A number of positive aspects of EPA’s review and posting are apparent:

  • For the first time, an affirmative safety decision has been made by EPA for these new chemicals, reflecting a central reform of new chemical reviews that is required under the new law. In each case released today, EPA’s determination is that the chemical “is not likely to present an unreasonable risk.”  (I expect EPA chose relatively “easy” cases for this debut.)
  • These decisions have been made public, as required under the new law, which was a rarity under the old law.
  • Summaries of the bases for the decisions have also been made public, both in the table provided on the website (see above link) and in 3-page “determination documents” for each substance. These documents provide, in one place, clear descriptions of:
    • intended, known and reasonably foreseen uses of the chemical;
    • a summary of EPA’s findings;
    • descriptions of the criteria used and results of its analysis or consideration of:
      • environmental fate
      • persistence
      • bioaccumulation potential
      • human health hazard
      • environmental hazard
      • potential exposures
      • potentially exposed or susceptible subpopulations

This, in my view, constitutes an unprecedented level of transparency for a program that has often felt like a “black box” in the past.

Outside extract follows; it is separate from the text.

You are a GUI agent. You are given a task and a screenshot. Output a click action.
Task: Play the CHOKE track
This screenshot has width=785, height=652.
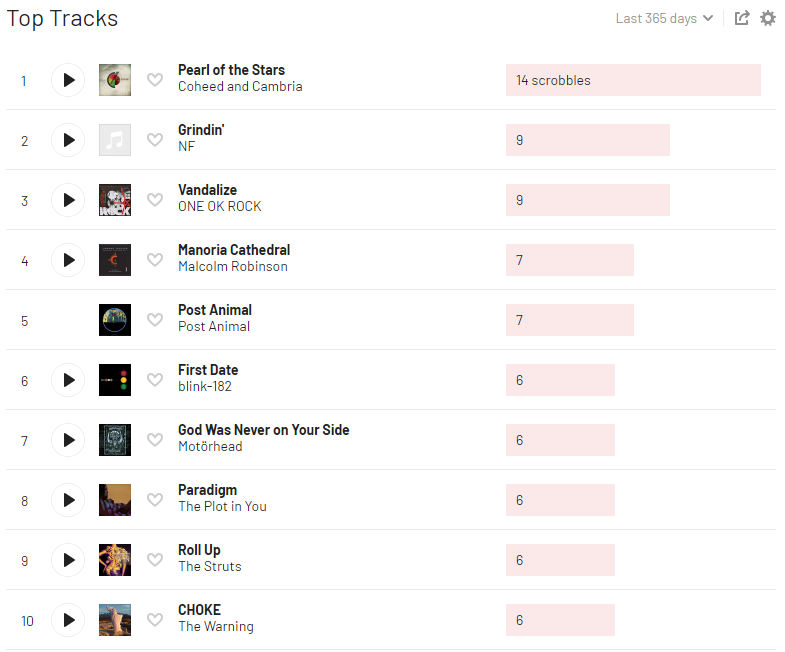tap(68, 620)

That’s all good news.  But there are other concerning features of the reviews that bear mention:

Confidential information. Substantial amounts of information were claimed confidential – and kept so by EPA, including:

  • the identities of the companies submitting the PMNs
  • the identities of the substances
  • the specific uses of the substances (with one exception)

This is not atypical with PMNs, but such confidential business information (CBI) claims are now subject to a range of new requirements under the Lautenberg Act.  It is not clear the extent to which such claims were scrutinized by EPA in these cases, and as the PMNs were submitted and the claims asserted prior to the signing of the new law, it’s not clear these particular claims would have been subject to the new requirements.  Going forward, however, we will be seeking assurance that EPA is applying the new CBI requirements to applicable claims in PMNs and also reflecting them in its reviews and decision documents regarding those PMNs.

Estimated, not measured, data. Essentially all of the environmental fate, hazard and exposure information on which EPA based its decisions is predicted, not measured, and is derived using its suite of estimation models, structure-activity relationships or read-across.  Use of such information is the traditional way in which EPA has conducted reviews in the past when companies fail to provide any or adequate safety data in their PMNs (true in a large majority of cases), and it may well not be adequate going forward as the basis for EPA to make the requisite affirmative safety finding.

While they can be useful, such estimation approaches and models have significant limitations, don’t work well for some classes of chemicals (e.g., certain heavily halogenated compounds), and aren’t available or reliable for some important health endpoints (especially chronic human health effects).  Just one example is that EPA’s persistence models typically only examine a chemical’s persistence in air, water soil, and sediment, and its bioaccumulation model is based on uptake from water.  Yet some chemicals (e.g., the “Teflon chemical” PFOA) that are “passed” by those models can nonetheless persist and build up in people’s blood.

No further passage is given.